December 10, 2017

Homily for the Second Sunday of Advent, December 10, 2017, Year B

Saint John the Baptist

Fr. René J. Butler, M.S.
Provincial Superior, La Salette Missionaries of North America
Hartford, Connecticut


We read today in 2 Peter, “The day of the Lord will come like a thief, and then the heavens will pass away with a mighty roar and the elements will be dissolved by fire, and the earth and everything done on it will be found out.” This salutary but unsettling reminder of what is to come makes me think of one of the “Holy Sonnets” of the 17th century poet and essayist John Donne. It begins with the words: “What if this present were the world’s last night?”

“What if?” indeed! If we knew we had such little time, how would we spend it? Rush to the nearest confessional? Seek out the people we love most? Just cower in fear?

The poet is not afraid. He invites his soul to look into his heart and see there the image of Christ crucified, which for him is beautiful and offers him assurance of mercy.

We should note that St. Peter’s imagery is not simply about destruction. He follows immediately with this: “But according to his promise we await new heavens and a new earth in which righteousness dwells.”

Similarly Isaiah, who is quoted in Mark’s, is not suggesting that valleys be filled in and mountains be made low in a destructive way. The point is to make a straight, direct route for God to come to his people. Anyone living in a mountainous area knows how travel times can be doubled and tripled by winding roads.

John the Baptist is “the voice” calling for the straight path. There are many singers and actors famous for their voice. John is famous for his voice, but in a different way. He is the herald, not drawing attention to himself but to the one who is to come after him.

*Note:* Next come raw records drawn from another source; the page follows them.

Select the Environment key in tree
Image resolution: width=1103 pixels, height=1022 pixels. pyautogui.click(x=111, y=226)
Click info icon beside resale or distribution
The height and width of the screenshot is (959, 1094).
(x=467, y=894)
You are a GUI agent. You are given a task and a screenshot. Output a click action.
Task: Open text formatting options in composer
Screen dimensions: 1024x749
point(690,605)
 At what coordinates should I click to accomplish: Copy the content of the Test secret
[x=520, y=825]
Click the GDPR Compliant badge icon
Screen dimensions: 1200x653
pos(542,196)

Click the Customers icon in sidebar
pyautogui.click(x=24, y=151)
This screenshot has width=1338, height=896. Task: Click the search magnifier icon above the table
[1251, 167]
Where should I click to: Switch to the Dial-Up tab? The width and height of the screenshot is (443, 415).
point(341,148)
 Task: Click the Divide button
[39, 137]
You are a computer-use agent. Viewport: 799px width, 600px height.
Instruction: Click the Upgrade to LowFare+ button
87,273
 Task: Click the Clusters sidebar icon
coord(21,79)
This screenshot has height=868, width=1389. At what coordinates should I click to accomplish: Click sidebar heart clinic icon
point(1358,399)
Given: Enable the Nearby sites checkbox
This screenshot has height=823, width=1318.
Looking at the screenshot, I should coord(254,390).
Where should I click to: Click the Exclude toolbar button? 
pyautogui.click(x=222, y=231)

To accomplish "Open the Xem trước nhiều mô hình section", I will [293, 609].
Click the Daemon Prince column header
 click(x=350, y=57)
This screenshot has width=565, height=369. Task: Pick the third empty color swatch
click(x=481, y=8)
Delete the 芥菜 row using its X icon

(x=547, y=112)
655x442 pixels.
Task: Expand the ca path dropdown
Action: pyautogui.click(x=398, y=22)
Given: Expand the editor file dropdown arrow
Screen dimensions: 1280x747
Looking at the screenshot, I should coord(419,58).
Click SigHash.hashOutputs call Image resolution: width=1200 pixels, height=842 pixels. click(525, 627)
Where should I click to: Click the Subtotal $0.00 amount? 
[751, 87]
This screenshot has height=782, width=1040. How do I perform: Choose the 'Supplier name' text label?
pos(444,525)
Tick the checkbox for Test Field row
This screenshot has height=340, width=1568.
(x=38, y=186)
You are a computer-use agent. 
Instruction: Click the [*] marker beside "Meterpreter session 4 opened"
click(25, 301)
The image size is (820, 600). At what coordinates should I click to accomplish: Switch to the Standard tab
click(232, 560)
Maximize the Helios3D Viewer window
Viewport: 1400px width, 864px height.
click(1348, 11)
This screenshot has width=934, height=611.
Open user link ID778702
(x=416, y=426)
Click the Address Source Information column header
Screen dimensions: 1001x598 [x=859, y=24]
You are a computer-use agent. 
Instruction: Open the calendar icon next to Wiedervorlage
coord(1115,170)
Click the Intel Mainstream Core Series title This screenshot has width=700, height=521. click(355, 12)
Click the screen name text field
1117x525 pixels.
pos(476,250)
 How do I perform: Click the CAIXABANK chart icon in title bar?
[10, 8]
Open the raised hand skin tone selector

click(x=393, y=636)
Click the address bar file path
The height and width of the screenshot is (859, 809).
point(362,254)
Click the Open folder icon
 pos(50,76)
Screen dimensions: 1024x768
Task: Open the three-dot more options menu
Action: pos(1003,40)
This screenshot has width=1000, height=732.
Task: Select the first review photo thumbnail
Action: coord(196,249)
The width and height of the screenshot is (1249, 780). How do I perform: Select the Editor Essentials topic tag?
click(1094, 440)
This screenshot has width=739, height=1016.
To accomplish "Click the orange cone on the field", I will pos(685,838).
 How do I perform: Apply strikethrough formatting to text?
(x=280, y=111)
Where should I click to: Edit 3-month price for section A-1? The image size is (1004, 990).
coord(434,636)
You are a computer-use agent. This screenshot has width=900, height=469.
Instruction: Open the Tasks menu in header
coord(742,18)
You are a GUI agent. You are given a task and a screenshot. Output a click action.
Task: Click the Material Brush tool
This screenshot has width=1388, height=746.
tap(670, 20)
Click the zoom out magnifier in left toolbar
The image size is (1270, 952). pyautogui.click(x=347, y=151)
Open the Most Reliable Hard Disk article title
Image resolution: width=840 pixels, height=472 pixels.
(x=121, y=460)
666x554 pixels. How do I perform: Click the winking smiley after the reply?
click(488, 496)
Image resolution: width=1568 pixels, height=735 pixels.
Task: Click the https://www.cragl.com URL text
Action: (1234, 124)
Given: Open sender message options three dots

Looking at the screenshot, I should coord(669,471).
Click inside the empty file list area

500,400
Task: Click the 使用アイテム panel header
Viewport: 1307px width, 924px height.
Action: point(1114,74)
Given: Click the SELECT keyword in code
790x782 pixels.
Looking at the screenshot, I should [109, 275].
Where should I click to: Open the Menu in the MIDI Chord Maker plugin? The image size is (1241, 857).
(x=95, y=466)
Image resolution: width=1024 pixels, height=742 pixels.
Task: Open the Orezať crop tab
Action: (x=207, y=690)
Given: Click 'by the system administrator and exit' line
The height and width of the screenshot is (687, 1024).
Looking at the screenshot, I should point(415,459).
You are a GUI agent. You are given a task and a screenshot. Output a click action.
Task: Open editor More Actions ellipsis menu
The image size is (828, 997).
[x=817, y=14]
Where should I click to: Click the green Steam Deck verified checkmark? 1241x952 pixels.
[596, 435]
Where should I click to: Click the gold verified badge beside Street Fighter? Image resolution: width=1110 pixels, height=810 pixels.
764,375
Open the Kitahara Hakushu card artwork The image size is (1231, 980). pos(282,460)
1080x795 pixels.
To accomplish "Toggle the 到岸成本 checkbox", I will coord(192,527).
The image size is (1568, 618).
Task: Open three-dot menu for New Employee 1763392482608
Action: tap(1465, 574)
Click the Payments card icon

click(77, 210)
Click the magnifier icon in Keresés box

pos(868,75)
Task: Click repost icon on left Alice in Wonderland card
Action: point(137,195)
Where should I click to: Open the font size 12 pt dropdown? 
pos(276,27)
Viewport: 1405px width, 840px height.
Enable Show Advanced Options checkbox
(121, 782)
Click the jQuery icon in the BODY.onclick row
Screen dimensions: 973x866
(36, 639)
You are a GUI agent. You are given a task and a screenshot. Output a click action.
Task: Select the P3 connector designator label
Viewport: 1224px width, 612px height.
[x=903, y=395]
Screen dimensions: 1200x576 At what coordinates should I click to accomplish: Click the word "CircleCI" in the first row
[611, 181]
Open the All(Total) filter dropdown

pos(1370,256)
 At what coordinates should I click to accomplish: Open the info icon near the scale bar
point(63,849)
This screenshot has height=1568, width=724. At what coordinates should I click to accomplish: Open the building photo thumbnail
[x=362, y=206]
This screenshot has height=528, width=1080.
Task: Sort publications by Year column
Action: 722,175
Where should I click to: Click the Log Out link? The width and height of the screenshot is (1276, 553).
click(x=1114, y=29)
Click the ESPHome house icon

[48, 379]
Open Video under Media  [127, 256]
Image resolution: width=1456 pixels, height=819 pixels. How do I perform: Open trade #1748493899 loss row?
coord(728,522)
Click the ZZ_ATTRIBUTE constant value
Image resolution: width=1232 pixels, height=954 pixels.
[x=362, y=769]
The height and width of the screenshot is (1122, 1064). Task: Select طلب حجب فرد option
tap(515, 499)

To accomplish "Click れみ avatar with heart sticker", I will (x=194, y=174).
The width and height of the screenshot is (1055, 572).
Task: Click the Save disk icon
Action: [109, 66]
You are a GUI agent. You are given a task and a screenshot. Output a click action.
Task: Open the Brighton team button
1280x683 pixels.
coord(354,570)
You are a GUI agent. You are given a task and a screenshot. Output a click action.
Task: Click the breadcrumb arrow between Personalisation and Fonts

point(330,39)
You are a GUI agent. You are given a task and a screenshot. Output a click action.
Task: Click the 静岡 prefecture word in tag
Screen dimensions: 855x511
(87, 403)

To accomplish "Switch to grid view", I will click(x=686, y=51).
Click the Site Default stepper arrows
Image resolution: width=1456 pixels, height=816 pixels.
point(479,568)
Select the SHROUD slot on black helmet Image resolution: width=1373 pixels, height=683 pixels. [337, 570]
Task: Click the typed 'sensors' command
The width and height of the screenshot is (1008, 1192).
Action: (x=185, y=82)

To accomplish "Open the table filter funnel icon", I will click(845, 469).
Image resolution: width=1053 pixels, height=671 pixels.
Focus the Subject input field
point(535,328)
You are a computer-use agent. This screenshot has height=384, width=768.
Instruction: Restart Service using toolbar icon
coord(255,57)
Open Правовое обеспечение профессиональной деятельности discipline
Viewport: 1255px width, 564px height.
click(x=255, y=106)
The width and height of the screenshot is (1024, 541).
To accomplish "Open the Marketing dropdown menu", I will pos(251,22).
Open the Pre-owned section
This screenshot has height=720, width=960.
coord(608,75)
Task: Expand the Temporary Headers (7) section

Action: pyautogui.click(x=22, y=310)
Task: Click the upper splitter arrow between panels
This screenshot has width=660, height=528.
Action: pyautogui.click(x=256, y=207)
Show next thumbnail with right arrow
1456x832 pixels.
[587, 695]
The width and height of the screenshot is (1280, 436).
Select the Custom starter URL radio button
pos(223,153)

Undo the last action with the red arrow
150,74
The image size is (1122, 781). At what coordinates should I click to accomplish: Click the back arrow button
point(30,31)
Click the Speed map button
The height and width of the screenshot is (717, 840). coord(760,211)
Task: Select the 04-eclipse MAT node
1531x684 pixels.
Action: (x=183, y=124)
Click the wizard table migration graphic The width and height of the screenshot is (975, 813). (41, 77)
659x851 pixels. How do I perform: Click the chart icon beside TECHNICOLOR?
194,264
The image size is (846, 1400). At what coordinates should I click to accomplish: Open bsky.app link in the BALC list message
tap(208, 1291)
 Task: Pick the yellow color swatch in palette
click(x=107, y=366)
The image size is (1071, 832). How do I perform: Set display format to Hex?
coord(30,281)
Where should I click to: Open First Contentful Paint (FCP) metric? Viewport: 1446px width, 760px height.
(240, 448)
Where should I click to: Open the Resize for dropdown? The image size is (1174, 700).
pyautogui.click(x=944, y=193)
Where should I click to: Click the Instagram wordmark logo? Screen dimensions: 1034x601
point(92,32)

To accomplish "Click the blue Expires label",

Have you ever had the experience of imagining what someone looks like, based only on the sound of his or her voice? I once was curious enough to search the Internet for a picture of Steve Zirnkilton, whose voice introduces every episode of all three Law & Order series on television (“In the criminal justice system...,” etc.). I was surprised and amused to see how far off I was! His appearance seemed so unlikely to me.

There are prophetic voices around us even today, calling us to fill in valleys and make mountains low. Often they are unlikely prophets, hard for us to recognize.

Mountains and valleys constitute obstacles. The valleys and mountains of Isaiah are not the physical ones that would require engineers to level out. The ups and downs and winding roads are in the “wasteland” that our hearts can sometimes be. Mountains of self-importance, of greed, of whatever makes us think we are above the human condition. Ravines of jealousy, of self-pity, of whatever drags us down and stifles hope. We all have them at times, and in an infinite variety of forms.

Maybe there is an unlikely prophet, a voice crying in our desert, to help us.

Be that as it may the question remains: How can I, how can you, make a straight path for the Lord into our lives and hearts? How can we prepare for the “new heavens and a new earth in which righteousness dwells”?